Concrete lessons from the win
- Good: You advanced a passer and supported it with active rook(s) and king. That is exactly how to make a passed pawn decisive in a rapid game.
- Reinforce: When you create a passed pawn, look for forced ways to clear paths (exchanges or sacrifices that remove blockaders) rather than slow maneuvering that lets the opponent create counterplay.
- Study suggestion: Practice king + pawn versus rook scenarios and pawn-promotion tactics so you routinely see the fastest route to promotion and mate.
Concrete lessons from the loss
- Issue: Opponent got a strong queen/rook invasion and you were short on coordination. At rapid time controls, once the enemy queen enters your back rank or seventh rank your position often collapses.
- Fix: When your pieces are tied to defense, trade off one attacker if you can do so without losing material. If trades are impossible, create flight squares for your king earlier.
- Study suggestion: Run drills on defending with reduced material (rook vs rook and minor piece vs rook) and on common mating patterns against the exposed king.
Practical drills and study plan (daily / weekly)
- Daily (15–25 minutes): 10 tactical puzzles focused on forks, pins and back-rank mates. Stop after each mistake and review the pattern.
- Three times a week (30–45 minutes): One rook+pawn endgame exercise set (Lucena and Philidor patterns, rook cutting the king off, promotion technique).
- Weekly (60 minutes): Review 2 lost games and 2 won games. For each, write down one critical decision you could have done differently and one tactic you missed. Use the links above to review the full game.

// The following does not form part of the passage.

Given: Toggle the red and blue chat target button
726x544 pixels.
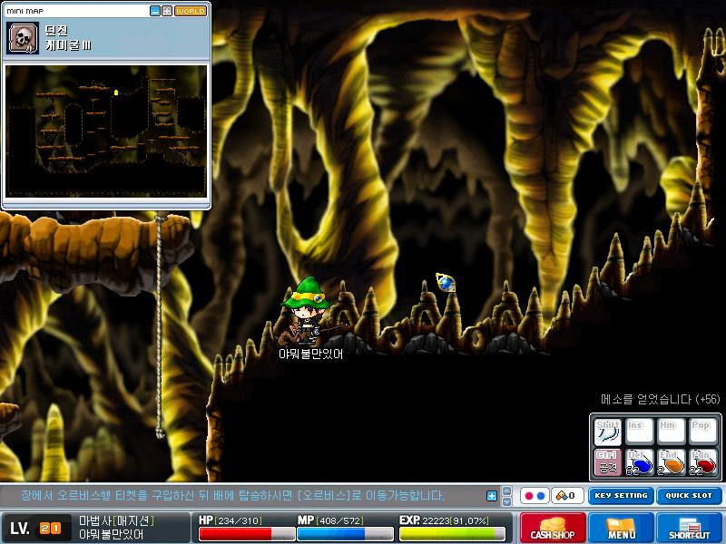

- Time control practice: Play 5 rapid games at your target time control and force yourself to keep at least 20 seconds on the clock entering the final 10 moves.
Opening and mental adjustments
- Openings: you are comfortable in many systems. Continue the lines that give you clear middlegame plans (for example the Slav-style structures in your win). Use a short repertoire checklist: main plan, typical pawn breaks, piece routes, and one tactical trap for both sides.

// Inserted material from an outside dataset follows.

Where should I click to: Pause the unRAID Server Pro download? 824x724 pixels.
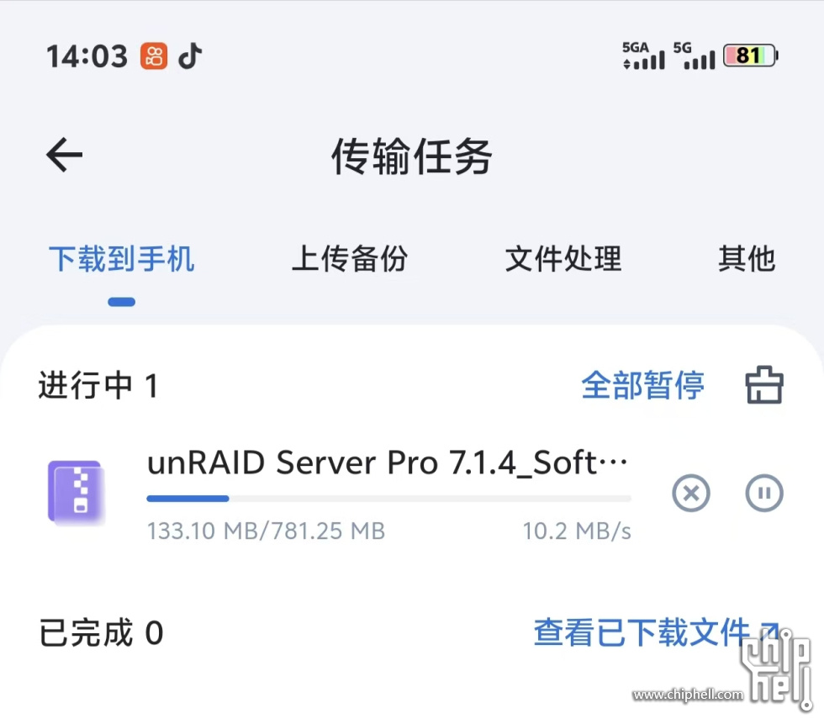click(764, 493)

- Mental: in rapid the first defensive move you find is often the right one. Avoid "heroic" counterattacks when down material — prioritize survival and simplify when possible.
Next 7-day action items
- Complete 5 tactical sessions (10 puzzles each) and log the motifs you miss most.

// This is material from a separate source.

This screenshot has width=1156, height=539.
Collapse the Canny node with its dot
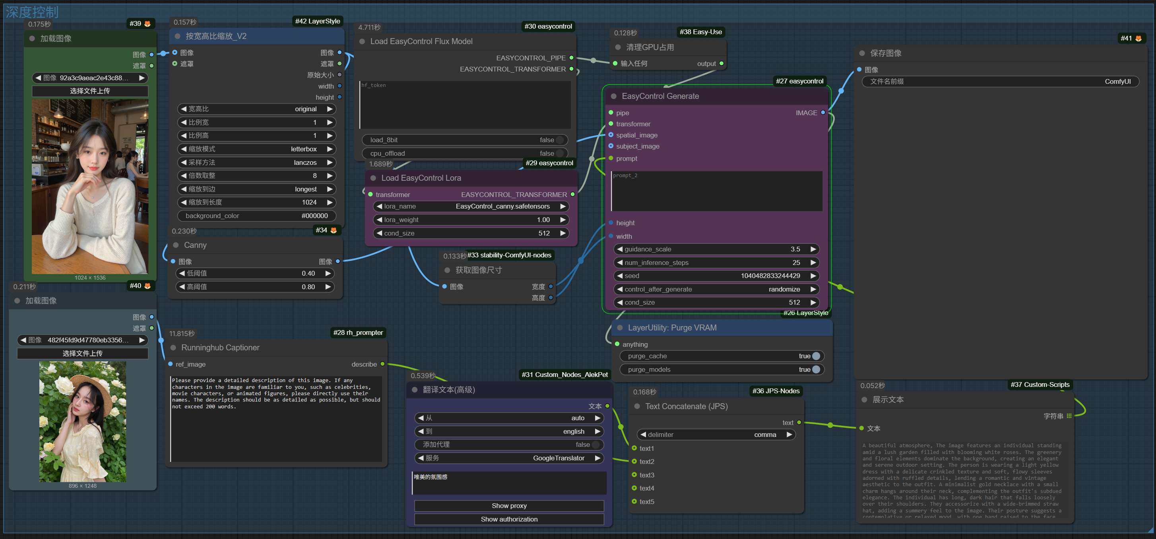pos(176,245)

- Run 3 rook endgame exercises and save one annotated example you won for future review.
- Play 10 rapid games with the explicit goal: keep at least 20 seconds on the clock when you reach move 30.
- Review the two recent games above and add one defensive trick or idea to your opening checklist based on what you find.
Small motivational note
Your results show strong ability to convert complicated endgames and to create practical chances. With focused work on tactics, basic defensive patterns and time management you will make your wins more frequent and your losses less costly. Keep building on that endgame grit.